I think rather open code the logic instead of adding a helper.  Without even more
comments, it's not at all obvious when it's safe to use spte_test_and_clear_writable().
And although this patch begs the question of whether or not we should do a similar
thing for the TDP MMU's clear_dirty_gfn_range(), the TDP MMU and legacy MMU can't
really share a helper at this time because the TDP MMU only holds mmu_lock for read.

So minus all the comments that need to be added, I think this can just be:

---
 arch/x86/kvm/mmu/mmu.c | 13 +++++++++----
 1 file changed, 9 insertions(+), 4 deletions(-)

diff --git a/arch/x86/kvm/mmu/mmu.c b/arch/x86/kvm/mmu/mmu.c
index efe5a3dca1e0..caf5db7f1dce 100644
--- a/arch/x86/kvm/mmu/mmu.c
+++ b/arch/x86/kvm/mmu/mmu.c
@@ -1174,11 +1174,16 @@ static bool spte_write_protect(u64 *sptep, bool pt_protect)

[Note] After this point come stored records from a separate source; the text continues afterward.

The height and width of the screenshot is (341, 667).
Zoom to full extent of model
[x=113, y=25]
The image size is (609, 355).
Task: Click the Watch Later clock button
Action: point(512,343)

 	rmap_printk("spte %p %llx\n", sptep, *sptep);

-	if (pt_protect)
-		spte &= ~shadow_mmu_writable_mask;
-	spte = spte & ~PT_WRITABLE_MASK;
+	if (pt_protect) {
+		spte &= ~(shadow_mmu_writable_mask | PT_WRITABLE_MASK);
+		return mmu_spte_update(sptep, spte);
+	}

-	return mmu_spte_update(sptep, spte);
+	clear_bit(PT_WRITABLE_SHIFT, (unsigned long *)sptep);
+	if (!spte_ad_enabled(spte))
+		kvm_set_pfn_dirty(spte_to_pfn(spte));
+
+	return true;
 }

 static bool rmap_write_protect(struct kvm_rmap_head *rmap_head,

base-commit: 9fd329c0c3309a87821817ca553b449936e318a9
--


And then on the TDP MMU side, I _think_ we can do the following (again, minus
comments).  The logic being that if something else races and clears the bit or
zaps the SPTEs, there's no point in "retrying" because either the !PRESENT check
and/or the WRITABLE/DIRTY bit check will fail.

The only hiccup would be clearing a REMOVED_SPTE bit, but by sheer dumb luck, past
me chose a semi-arbitrary value for REMOVED_SPTE that doesn't use either dirty bit.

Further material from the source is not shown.